In 1963 Martin Luther King, Jr, led the "March on Washington for Jobs and Freedom," an event that helped to bring about the Civil Rights Act of 1964 and generated public support for the Civil Rights movement of the 1960's.

Being gay was a crime and also regarded as a mental illness not many years ago.  In 1969 in response to a surge in anti-gay harassment by New York City Police, gay patrons of the Stonewall Inn decided that they weren't going to continue to take the police abuse.  They fought back physically in a series of clashes with police that became known as the Stonewall Riots.  The riots lasted for a week, and the efforts of that group of angry protesters led to the establishment of the gay rights movement in America, a movement that has witnessed many social advances and  a rising level of acceptance over the following fifty years, including the legalization of gay marriage.

Protests over the Vietnam War and the draft were instrumental in causing Lyndon Johnson not to seek a second full term in the presidency, and the continuing protests forced his successor, Richard Nixon, to begin peace negotiations.

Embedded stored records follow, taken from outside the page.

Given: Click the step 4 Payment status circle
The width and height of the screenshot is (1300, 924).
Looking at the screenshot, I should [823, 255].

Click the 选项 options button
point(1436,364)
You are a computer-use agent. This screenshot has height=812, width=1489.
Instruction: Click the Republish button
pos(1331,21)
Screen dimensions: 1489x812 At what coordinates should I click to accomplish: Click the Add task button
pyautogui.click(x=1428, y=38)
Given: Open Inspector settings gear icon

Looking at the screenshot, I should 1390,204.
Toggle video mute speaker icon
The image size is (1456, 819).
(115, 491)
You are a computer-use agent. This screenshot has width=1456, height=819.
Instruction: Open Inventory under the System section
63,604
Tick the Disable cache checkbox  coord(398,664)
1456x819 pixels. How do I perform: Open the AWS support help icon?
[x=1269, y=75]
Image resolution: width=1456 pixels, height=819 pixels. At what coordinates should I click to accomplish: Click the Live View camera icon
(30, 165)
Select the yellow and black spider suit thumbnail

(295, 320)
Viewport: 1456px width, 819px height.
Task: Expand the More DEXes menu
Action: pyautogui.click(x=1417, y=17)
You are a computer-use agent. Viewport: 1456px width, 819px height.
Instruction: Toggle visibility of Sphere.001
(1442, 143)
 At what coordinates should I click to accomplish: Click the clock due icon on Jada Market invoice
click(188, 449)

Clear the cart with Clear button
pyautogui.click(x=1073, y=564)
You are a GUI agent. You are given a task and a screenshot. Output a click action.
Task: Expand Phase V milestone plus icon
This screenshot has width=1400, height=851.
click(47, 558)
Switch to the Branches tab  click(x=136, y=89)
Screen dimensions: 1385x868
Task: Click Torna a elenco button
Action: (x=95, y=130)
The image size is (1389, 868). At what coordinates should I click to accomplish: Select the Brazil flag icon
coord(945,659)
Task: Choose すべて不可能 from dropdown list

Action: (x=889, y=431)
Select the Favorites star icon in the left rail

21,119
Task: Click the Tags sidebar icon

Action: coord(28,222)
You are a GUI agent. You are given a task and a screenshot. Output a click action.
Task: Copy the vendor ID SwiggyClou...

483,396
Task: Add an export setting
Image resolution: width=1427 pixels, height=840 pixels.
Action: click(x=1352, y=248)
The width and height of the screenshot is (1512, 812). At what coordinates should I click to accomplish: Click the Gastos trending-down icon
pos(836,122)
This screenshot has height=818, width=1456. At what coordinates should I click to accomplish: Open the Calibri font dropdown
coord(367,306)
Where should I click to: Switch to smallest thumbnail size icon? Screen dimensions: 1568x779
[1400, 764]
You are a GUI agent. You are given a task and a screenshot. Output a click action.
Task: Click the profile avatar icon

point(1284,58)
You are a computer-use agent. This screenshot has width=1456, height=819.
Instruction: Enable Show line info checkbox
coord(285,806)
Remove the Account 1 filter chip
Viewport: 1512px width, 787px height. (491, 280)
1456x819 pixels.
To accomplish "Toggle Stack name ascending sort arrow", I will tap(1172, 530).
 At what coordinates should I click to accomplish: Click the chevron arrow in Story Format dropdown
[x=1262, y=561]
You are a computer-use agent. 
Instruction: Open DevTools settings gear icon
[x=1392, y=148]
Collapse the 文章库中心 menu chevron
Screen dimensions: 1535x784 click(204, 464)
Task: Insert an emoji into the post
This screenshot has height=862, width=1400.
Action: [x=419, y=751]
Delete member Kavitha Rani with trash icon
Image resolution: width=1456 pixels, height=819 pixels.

Native American rights were highlighted through two major acts of defiance in the early 1970's.   In the last days of 1969 a group calling itself "Indians of All Tribes" seized and occupied Alcatraz Island off of the California coast.  The occupiers, who at one time numbered more than four hundred, existed on the grounds of the abandoned federal penitentiary for nineteen months, often without water or electricity,  demanding better services for Native Americans.   The protesters also sought to put an end to the "Indian Termination Policy" in which the government intentionally worked to eliminate  the tribal system and completely incorporate the remaining Native Americans into the general population.  President Nixon, to his credit, ended that policy and replaced it with the concept of Indian self-determination, but Nixon also had the squatters forcibly removed from their citadel on the Pacific.

Later during the Nixon administration the government was more forceful and deadly in dispersing a group of Lakota Sioux who took over the impoverished town of Wounded Knee on the Pine Ridge Reservation in South Dakota.

The Women's March on Washington in January 0f 2017, the day after the Trump inauguration, was significant not only because the crowd was far larger than the one that had attended the inauguration, but also because it focused the country's attention on issues that were of importance to women and families, things like equity in wages and universal childcare.

In March of the next year, 2018, some survivors of the mass shooting at Marjory Stoneman Douglas High School in Florida organized the "March for Our Lives" protest in Washington, DC.  The day-long event drew 800,00 participants to the nation's capital, and there were auxiliary protests around the country.  The students spoke eloquently for what many regarded as "common-sense" gun laws including the restoration of the 1994 ban on assault-style weapons, having background checks for all guns sales, including private and gun show sales - and prohibition of the deadly bump stock add-ons which increased the firepower of certain weapons.  Their efforts intensified the national discourse about guns, and the Trump administration banned bump stocks at the federal level.

The nationwide protests that came about after the police killing of George Floyd last year helped to focus attention on racism and brutality in America's policing agencies.

Protests are an important part of the American fabric.  They highlight issues that many would rather see shelved or forgotten, and place those problems directly before the public.  

Cori Bush and Beto O'Rourke have generated some news coverage and gotten people talking.  They have made evictions and vote-suppression a little harder to ignore - and that is a good start.

And we have not heard the last from either of them!